* **WHAT IS EXPECTED**
Count the lines in the data below that contain the string "Where". Give only the number.

Data on locating words and elements:
┌────────

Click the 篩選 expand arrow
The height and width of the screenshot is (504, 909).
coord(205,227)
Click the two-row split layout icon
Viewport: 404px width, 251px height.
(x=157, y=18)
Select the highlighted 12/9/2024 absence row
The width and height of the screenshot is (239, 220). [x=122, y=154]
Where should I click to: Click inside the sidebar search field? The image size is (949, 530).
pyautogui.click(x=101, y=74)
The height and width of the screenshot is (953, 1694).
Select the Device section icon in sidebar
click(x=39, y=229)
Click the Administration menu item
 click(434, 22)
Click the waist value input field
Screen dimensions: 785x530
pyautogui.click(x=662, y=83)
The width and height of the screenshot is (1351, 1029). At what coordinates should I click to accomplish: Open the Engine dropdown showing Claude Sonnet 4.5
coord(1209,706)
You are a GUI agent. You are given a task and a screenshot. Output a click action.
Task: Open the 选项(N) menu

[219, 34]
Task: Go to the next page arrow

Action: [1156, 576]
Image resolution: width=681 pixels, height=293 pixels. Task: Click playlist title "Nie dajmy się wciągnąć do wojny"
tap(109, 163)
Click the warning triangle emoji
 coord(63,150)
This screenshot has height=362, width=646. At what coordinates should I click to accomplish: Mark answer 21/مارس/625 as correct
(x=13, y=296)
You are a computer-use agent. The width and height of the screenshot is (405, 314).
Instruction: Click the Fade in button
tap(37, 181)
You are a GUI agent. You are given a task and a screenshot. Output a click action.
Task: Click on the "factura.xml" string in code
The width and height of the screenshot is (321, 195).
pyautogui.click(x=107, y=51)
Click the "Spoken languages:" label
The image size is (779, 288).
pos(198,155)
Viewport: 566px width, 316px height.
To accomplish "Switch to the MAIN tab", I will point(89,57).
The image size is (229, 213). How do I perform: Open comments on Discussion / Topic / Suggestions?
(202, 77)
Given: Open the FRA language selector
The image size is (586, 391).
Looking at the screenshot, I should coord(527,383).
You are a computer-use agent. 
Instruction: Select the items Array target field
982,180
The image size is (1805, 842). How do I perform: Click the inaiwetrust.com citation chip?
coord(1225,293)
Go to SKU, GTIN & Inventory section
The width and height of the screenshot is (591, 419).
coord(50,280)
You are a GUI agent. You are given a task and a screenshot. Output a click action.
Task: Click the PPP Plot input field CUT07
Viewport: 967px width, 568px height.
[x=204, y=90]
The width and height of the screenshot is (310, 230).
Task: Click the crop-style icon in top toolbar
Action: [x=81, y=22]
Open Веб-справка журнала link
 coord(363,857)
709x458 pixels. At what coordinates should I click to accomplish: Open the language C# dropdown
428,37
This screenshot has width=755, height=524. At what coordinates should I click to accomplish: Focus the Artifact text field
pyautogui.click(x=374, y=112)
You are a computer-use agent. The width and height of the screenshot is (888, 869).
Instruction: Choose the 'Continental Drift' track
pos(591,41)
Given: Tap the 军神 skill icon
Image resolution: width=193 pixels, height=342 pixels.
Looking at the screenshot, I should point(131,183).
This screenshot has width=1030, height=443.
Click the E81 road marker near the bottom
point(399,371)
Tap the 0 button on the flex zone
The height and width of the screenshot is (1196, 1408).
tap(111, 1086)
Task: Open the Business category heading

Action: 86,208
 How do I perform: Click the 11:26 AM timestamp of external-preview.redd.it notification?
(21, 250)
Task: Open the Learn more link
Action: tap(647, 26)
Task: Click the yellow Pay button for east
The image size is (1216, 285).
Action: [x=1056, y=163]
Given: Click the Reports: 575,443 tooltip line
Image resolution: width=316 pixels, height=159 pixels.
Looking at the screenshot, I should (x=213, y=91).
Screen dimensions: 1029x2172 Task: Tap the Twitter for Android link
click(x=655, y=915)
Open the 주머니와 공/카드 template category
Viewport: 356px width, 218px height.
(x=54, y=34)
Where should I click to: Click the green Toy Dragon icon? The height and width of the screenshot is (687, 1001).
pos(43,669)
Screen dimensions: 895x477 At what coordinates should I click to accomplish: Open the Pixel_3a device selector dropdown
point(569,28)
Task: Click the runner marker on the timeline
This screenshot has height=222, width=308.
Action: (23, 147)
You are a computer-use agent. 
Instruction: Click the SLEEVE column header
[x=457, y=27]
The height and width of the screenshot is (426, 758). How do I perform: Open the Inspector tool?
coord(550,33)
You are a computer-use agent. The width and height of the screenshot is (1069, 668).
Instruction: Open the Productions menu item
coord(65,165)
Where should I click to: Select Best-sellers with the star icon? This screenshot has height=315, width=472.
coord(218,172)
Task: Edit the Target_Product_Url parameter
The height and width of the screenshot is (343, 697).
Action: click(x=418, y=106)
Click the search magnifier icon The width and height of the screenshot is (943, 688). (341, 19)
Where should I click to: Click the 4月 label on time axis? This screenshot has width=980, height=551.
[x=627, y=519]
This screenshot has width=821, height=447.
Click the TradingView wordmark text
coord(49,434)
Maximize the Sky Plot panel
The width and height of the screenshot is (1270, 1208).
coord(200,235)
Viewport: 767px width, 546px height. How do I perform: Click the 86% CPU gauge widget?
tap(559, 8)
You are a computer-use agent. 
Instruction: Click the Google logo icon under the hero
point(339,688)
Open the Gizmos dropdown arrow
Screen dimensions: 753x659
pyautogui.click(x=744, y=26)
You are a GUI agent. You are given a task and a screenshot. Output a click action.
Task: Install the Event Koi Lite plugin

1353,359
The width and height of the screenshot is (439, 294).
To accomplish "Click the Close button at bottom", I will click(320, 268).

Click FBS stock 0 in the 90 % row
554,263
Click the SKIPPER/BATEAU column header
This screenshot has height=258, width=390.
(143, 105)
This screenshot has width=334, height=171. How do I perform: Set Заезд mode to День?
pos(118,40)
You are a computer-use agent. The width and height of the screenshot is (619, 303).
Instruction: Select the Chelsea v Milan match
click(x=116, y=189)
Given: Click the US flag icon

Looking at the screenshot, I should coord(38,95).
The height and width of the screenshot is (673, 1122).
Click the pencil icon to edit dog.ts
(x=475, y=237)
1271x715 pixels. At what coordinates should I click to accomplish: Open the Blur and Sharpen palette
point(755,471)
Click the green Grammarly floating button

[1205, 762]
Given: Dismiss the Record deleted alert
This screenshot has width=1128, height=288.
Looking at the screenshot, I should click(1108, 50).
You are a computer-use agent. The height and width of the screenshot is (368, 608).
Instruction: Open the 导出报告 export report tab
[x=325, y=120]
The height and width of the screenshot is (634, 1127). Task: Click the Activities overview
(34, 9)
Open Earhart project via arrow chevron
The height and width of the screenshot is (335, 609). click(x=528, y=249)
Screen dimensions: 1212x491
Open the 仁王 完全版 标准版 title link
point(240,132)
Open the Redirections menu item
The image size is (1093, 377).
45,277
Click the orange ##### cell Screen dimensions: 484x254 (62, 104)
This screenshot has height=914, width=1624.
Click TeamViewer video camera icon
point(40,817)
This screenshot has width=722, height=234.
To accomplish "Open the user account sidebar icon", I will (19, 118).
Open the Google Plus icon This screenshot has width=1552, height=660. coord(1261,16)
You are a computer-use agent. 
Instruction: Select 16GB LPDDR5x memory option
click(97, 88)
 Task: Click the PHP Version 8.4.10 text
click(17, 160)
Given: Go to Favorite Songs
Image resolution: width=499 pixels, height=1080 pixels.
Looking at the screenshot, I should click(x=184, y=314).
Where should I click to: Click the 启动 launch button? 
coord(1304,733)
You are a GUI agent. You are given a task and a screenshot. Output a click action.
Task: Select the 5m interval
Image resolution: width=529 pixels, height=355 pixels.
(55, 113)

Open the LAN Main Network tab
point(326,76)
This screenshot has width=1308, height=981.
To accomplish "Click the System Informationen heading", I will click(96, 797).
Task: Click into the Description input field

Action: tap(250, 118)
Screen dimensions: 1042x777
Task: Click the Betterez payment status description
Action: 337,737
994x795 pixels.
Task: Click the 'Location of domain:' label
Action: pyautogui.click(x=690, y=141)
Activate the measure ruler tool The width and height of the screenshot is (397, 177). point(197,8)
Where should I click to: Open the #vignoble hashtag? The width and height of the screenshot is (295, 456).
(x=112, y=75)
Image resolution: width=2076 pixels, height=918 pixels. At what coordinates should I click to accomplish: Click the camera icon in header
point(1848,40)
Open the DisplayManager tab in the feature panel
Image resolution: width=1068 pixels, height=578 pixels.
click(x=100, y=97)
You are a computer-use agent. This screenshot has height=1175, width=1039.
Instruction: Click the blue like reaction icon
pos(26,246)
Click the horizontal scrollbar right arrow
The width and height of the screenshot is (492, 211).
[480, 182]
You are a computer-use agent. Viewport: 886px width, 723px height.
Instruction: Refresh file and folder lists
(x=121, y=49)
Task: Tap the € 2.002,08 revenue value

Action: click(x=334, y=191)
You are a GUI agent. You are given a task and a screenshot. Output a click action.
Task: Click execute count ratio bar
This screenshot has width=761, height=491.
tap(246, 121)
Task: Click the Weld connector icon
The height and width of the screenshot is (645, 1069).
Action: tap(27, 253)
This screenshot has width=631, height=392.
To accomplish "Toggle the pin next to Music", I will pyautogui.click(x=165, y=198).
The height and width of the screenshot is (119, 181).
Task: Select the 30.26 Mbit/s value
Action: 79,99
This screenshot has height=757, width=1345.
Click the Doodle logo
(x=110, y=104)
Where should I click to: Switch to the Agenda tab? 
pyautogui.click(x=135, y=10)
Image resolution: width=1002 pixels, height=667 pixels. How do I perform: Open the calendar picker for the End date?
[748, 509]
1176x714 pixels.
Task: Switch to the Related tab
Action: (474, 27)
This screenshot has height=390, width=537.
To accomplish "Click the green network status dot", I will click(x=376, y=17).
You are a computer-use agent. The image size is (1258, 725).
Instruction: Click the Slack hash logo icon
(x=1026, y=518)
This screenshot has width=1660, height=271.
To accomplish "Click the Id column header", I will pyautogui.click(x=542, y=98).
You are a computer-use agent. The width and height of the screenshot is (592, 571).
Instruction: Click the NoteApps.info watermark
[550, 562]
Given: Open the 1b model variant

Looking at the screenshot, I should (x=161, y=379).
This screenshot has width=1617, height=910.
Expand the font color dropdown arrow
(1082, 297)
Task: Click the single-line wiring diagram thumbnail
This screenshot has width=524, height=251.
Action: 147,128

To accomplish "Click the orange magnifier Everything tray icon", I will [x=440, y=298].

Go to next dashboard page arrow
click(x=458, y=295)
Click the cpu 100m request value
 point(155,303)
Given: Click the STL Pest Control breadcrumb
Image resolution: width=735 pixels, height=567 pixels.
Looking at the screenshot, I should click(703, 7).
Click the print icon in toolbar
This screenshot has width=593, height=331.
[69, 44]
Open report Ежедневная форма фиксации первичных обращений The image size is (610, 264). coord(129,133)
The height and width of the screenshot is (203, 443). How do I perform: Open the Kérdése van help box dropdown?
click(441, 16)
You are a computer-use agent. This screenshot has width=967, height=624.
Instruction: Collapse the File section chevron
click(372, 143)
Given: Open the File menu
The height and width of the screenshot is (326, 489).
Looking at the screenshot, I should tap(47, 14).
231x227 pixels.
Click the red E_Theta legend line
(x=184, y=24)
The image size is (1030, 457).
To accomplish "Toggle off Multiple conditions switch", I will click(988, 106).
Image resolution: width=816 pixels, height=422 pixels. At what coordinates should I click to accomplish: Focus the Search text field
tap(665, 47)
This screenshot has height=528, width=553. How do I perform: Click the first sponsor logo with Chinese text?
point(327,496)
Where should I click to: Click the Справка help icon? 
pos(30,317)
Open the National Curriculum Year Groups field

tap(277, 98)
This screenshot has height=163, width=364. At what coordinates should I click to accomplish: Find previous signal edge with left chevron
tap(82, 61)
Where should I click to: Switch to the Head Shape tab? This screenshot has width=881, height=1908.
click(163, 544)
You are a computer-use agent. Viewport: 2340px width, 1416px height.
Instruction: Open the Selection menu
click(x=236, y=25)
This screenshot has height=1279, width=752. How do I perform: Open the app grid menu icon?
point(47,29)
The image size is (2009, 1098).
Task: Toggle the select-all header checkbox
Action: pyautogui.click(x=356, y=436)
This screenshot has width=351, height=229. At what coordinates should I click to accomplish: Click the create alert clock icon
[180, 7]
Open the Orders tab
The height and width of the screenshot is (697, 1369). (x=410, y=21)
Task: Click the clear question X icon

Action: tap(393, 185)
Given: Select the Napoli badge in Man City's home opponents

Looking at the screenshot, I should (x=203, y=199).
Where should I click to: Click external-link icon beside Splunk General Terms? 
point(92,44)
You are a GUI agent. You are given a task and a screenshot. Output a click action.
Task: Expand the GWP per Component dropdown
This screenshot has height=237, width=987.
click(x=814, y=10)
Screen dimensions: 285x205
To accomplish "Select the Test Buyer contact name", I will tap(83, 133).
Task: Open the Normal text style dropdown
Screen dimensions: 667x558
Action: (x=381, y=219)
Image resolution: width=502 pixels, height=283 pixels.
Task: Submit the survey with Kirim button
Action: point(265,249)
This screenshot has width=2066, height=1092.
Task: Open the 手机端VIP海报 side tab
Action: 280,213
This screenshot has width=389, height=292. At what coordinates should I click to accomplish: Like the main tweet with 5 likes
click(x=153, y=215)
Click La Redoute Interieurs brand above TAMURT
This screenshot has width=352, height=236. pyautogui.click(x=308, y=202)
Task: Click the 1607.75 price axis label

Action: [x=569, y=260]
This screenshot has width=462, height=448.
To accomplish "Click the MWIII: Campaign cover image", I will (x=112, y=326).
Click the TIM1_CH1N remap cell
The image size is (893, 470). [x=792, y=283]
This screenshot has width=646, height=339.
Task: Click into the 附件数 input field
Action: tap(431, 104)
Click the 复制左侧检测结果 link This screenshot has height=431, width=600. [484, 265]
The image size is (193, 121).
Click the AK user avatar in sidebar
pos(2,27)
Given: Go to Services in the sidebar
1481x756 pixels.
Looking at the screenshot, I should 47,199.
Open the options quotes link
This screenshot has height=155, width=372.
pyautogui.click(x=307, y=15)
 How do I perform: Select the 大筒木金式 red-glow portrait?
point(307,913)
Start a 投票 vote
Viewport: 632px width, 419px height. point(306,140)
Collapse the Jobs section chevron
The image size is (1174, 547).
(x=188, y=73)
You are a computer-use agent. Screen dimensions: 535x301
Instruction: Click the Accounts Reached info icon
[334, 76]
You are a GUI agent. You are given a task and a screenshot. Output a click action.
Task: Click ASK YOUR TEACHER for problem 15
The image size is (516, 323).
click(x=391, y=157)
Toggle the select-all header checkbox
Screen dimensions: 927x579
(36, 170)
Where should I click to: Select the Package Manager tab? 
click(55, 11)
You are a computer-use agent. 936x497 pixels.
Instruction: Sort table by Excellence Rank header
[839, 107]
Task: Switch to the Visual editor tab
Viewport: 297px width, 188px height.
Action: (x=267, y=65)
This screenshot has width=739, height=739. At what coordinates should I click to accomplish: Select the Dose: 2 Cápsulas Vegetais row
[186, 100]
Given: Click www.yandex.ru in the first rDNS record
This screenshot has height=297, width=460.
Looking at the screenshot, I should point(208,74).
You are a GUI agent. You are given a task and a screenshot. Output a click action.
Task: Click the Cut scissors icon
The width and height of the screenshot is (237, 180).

└────────

* **FULL SOLUTION**
11